Grapholita janthinana, the hawthorn leafroller, is a moth of the family Tortricidae. It was described by Philogène Auguste Joseph Duponchel in 1843. It is found in most of Europe, except most of the Balkan Peninsula, Ukraine, Lithuania and Estonia. The habitat consists of hedgerows, gardens and woodland edges.

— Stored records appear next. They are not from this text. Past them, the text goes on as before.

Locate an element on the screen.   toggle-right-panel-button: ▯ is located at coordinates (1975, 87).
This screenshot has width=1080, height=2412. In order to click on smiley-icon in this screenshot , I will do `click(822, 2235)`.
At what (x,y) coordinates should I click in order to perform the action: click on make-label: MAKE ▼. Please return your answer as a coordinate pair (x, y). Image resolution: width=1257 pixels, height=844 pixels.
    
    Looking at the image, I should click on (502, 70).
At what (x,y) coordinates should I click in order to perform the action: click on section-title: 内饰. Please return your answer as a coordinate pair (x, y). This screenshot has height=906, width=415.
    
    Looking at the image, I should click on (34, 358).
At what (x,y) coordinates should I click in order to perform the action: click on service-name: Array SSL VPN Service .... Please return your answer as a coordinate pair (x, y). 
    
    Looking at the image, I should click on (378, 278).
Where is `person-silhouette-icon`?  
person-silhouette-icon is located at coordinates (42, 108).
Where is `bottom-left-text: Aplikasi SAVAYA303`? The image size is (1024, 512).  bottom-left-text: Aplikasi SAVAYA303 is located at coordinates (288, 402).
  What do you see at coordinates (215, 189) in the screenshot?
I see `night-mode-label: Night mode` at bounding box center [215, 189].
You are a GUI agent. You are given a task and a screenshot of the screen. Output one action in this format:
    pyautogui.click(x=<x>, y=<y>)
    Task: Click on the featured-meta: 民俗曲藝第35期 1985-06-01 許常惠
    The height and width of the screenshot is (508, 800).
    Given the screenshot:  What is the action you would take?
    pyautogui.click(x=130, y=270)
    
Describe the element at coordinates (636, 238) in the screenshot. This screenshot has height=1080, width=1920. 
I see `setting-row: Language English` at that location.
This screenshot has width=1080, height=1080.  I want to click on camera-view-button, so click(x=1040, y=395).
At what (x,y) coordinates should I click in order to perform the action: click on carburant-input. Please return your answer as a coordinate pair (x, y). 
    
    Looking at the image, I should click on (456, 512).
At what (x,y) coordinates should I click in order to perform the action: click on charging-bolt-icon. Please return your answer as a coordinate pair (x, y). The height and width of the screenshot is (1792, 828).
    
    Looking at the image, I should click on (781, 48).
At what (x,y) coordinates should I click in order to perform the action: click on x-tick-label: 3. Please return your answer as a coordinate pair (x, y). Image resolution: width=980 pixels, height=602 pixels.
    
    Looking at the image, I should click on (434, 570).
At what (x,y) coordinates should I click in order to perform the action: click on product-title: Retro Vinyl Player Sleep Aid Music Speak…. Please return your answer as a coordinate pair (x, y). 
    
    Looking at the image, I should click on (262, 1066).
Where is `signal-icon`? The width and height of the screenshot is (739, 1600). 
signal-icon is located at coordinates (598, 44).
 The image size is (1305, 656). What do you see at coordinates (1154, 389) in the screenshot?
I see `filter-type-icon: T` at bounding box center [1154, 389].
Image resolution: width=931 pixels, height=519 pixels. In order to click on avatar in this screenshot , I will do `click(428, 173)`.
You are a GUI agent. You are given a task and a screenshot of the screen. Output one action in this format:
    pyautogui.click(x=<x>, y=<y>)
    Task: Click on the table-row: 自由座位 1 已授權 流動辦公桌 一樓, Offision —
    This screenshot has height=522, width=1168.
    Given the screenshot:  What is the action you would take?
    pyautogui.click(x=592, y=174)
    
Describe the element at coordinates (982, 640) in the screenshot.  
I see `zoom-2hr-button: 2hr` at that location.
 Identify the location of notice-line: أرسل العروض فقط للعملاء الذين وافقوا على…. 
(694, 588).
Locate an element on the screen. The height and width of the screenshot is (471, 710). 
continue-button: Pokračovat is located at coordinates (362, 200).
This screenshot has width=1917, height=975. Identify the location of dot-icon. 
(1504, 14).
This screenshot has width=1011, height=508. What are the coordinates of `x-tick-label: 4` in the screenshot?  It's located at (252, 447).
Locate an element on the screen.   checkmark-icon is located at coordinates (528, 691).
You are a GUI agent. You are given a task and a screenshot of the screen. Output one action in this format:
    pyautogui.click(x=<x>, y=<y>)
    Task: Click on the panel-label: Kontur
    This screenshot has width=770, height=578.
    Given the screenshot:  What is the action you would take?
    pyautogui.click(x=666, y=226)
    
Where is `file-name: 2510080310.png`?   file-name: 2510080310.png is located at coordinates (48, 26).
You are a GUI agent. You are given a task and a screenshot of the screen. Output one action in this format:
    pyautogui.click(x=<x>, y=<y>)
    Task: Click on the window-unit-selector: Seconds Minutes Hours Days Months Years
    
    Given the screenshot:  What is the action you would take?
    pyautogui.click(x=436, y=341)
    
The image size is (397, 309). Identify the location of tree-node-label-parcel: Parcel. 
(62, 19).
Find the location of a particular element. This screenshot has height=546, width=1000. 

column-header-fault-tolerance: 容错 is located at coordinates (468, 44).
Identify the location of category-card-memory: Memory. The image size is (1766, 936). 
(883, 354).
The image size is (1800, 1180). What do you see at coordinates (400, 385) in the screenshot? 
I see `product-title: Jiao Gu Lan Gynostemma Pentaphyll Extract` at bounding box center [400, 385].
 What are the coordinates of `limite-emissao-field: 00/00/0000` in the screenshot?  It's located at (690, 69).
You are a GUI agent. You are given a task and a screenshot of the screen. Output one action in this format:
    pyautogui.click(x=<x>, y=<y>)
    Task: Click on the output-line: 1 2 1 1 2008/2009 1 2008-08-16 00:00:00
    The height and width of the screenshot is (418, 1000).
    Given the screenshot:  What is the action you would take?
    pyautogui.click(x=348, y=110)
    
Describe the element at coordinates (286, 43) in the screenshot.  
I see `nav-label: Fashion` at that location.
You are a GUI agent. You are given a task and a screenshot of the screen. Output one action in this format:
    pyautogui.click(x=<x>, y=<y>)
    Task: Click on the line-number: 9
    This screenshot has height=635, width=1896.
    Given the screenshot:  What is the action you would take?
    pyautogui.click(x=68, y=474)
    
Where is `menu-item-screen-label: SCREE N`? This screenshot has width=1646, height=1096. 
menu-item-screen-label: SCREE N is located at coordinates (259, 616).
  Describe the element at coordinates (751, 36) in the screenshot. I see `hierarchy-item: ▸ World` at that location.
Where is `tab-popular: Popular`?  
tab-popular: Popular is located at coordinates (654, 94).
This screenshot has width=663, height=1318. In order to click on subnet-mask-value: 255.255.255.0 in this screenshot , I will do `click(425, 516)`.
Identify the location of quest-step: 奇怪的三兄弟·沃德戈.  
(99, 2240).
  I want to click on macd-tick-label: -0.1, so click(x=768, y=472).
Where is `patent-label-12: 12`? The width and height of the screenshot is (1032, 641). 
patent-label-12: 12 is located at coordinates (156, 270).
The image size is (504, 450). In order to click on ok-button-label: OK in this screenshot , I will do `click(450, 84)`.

The wingspan is 9–11 mm. The palpi are whitish. The forewings are dull pinkish-ochreous, much mixed and striated with dark brown. The costa is dark brown, strigulated posteriorly with white. The angulated edge of basal patch and the central fascia are darker, between them there is an indistinct paler oblique quadrate streaked dorsal blotch. Some thick streaks from the costa and the margins of ocellus are dark ashy-leaden-metallic, the latter including some blackish marks. The apex and termen are ferruginous - orange. The hindwings are fuscous, darker posteriorly, the cilia in male shortened towards the tornus. The larva is pale pinkish-ochreous; head light brown.

Adults are on wing from May to early August in one generation per year.

The larvae feed on Crataegus, Prunus and Sorbus species. When feeding on Crataegus, they feed within the berries, spinning two or three together with silk. The species overwinters in a cocoon before pupating.